■ Brano estratto:
·····

Credo che il primo problema epistemologico che mi sono posto (ero ragazzo e non avevo idea che fosse un problema epistemologico) sia stato quello di come smascherare i falsi profeti e l’anticristo. Come accorgermi, in altre parole, se una promessa di verità o di salvezza fosse in realtà una menzogna. Non con l’evidenza: anche i falsi cristi, spiegò Gesù parlando degli avvenimenti che precederanno l’apocalisse, “faranno segni e prodigi” in grado di persuadere gli stessi eletti.
La mia soluzione fu perciò opposta: il dubbio. Dubitare a oltranza, resistendo alle lusinghe del maestro di inganni, Satana. Perché alla fine la verità sarebbe emersa come residuo, come ciò che mi sarebbe stato impossibile negare, neanche volendolo e neanche persistendo nel rifiuto delle apparenze.

·····

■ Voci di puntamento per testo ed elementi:

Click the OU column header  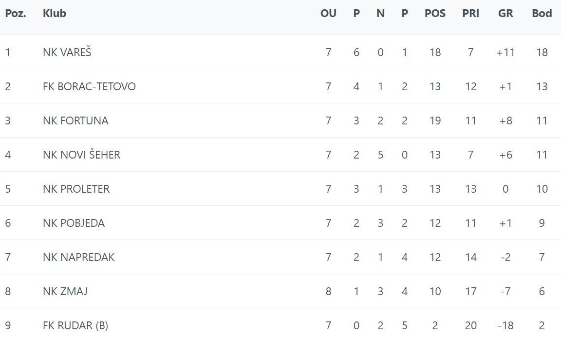pos(328,14)
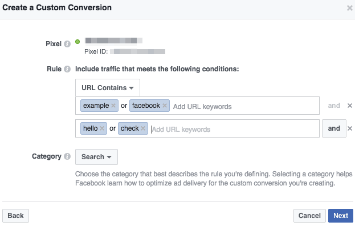Go Back to the previous step
Screen dimensions: 355x226
(15, 216)
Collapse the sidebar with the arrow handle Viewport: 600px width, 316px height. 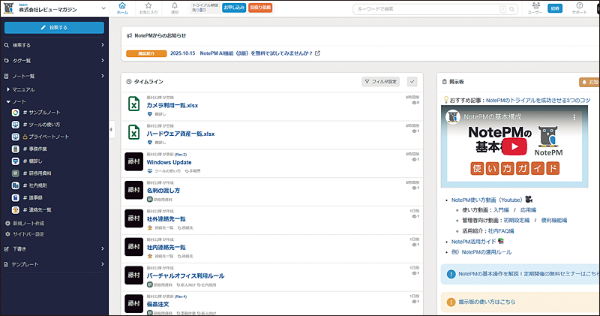111,130
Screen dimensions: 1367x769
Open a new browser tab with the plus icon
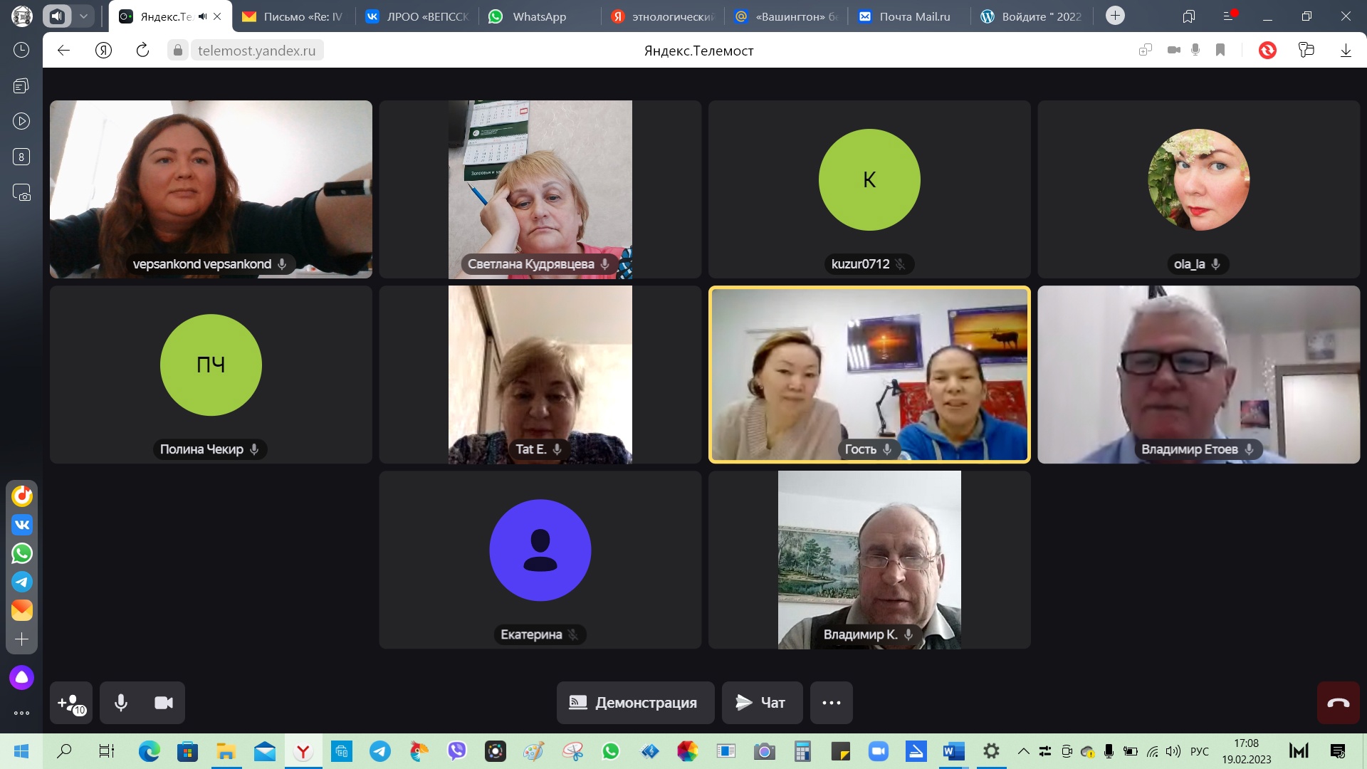(x=1115, y=16)
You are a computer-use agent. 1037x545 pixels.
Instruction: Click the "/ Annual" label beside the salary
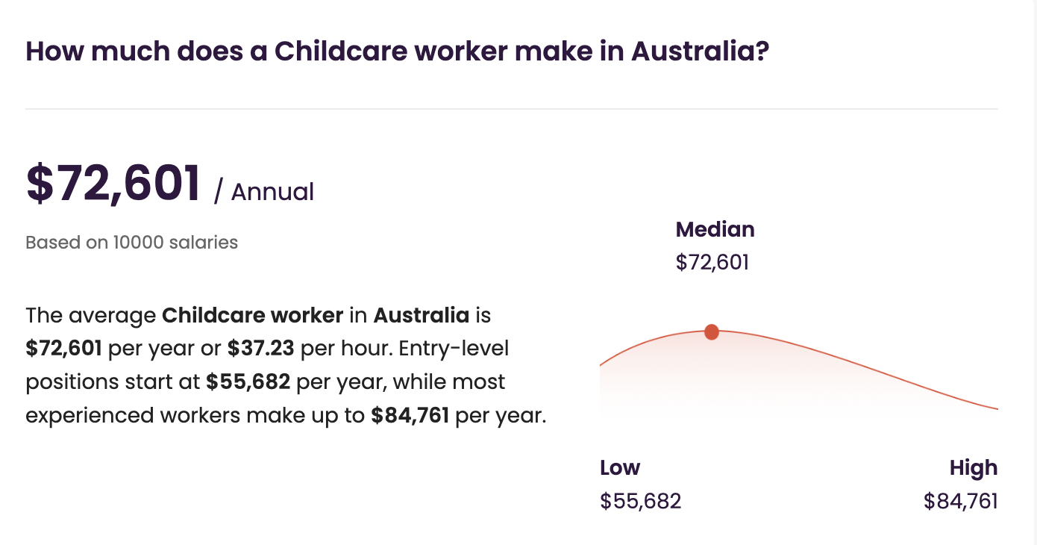pos(264,192)
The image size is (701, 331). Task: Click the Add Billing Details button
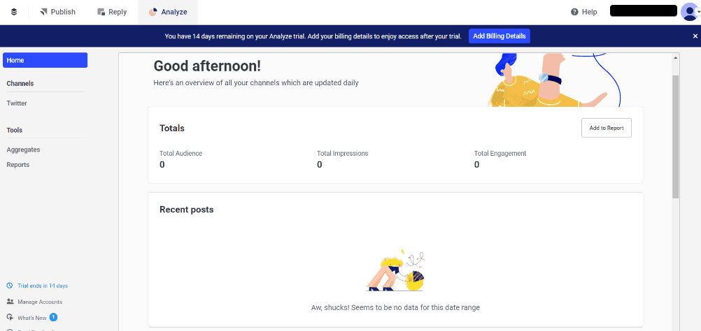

·····

Prosegui il brano sul dubbio come difesa dai falsi profeti, partendo subito dopo la sua ultima frase.

■ Soluzione dell'esercizio:
Una concezione ingenua che mi è tornata in mente riflettendo sul grado di manipolazione e disinformazione praticato dai media: con pochissime eccezioni sono ormai una macchina di pubblicità, propaganda e nel caso migliore finzione; una macchina davvero diabolica, nel senso etimologico di “mettere di traverso”, ”calunniare”. Come contrastarla?
Impossibile verificare e confutare ogni affermazione dei media: sono un apparato immenso, potentissimo, ricchissimo. E anche se in un caso o due si riuscisse a dimostrare un’imprecisione o una falsificazione, la denuncia verrebbe boicottata o comunque si perderebbe nell’oceano di informazioni fornite ogni giorno, ogni ora. Servirebbero organi pubblici di vigilanza; soprattutto servirebbero leggi che impedissero la concentrazione delle testate: ogni giornale, ogni canale televisivo, dovrebbe essere interamente autonomo e avere una diffusione solo locale; oppure essere di proprietà dello stato, della comunità.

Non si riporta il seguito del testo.